Moderated Discussion Areas
  ContinuousWave: Whaler Repairs/Mods
  1988 REVENGE 20 W-T Water in Cabin Sump

Post New Topic  Post Reply
search | FAQ | profile | register | author help

Author Topic:   1988 REVENGE 20 W-T Water in Cabin Sump
floater88 posted 07-03-2015 08:12 AM ET (US)   Profile for floater88   Send Email to floater88  
On my 1988 Revenge 20 W-T I seem to get lots of water in the cuddy. After a rain storm I look in the cuddy and there is nothing there. After I trailer the boat, though, the cuddy has about a half-foot to one foot of water in it. The mooring cover I have definitely leaks, but all the water is usually in the bilge or on the rear deck. Where could this water be gathering and then flooding into the cuddy when I move the boat? Front anchor locker is dry and I've re-caulked all around it with 100% silicone sealant. There is some water marks on the bottom of that interior panel that screws into the front of the cuddy on the anchor locker end but that stain has been there for years. No other signs of water damage. Thanks
jimh posted 07-03-2015 08:28 AM ET (US)     Profile for jimh  Send Email to jimh     
I have the answer. I have seen the same phenomenon. The cabin of my REVENGE would be completely dry when I loaded the boat on its trailer. Then, after towing it on the highway, I'd get home and find water in the sump in the cabin. I believe I have the explanation.
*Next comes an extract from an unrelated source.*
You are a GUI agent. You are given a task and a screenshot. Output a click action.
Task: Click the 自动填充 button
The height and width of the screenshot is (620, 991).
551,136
When you are trailering the boat, do you have to go down any long downgrades? If so, then the water is flowing into the cabin at that time. If there is any water in the cockpit sump--and there usually will be--that water can flow forward via the rigging tunnel and end up in the cabin deck sump.

This drove me crazy for years, until I realized that on the way home from most of my usual launching sites I was descending a long steep grade at some point in the travel. (There is a long descent on the highway south of Traverse City as you approach the village of Mesick; there is a very steep descent into the town of Wiarton as you drive home from Tobermory. We were always transiting these steep downgrades in our travels with the boat.)
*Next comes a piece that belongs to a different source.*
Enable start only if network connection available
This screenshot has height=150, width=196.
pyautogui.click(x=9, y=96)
Next time you haul out the boat, make sure you completely drain all the water from the cockpit sump. You shouldn't find any water in the cabin later.
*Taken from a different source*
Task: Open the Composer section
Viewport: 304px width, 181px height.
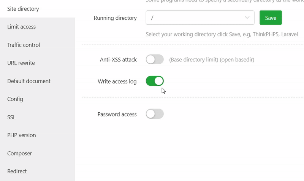Action: click(19, 153)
floater88 posted 07-03-2015 10:24 AM ET (US)     Profile for floater88  Send Email to floater88     
Thanks Jimh. I empty the deck sump in the aft starboard side before I trailer the boat. How is the rigging tunnel connected to the cabin? I only have that little sump at the foot of the steps and there is no holes in there except for the drain tube that is stoppered. I go down one small hill on the way to the docks. Thanks
jimh posted 07-03-2015 11:39 AM ET (US)     Profile for jimh  Send Email to jimh     
Photo: Boston Whaler 22-foot hull with deck removed to show hull and liner.
View of rigging tunnels in Boston Whaler 22-foot hull
Photo credit: Jeff Rohlfing

You can see in the above photograph the path of the rigging tunnels. The tunnels lead directly into the cabin of a REVENGE boat. Water rushes forward from the aft cockpit sump area, is carried along these tunnels, and exits into the cabin area when the boat is placed in a steep bow-down trim as occurs when the boat is on a trailer and the trailer is descending a steep downhill grade.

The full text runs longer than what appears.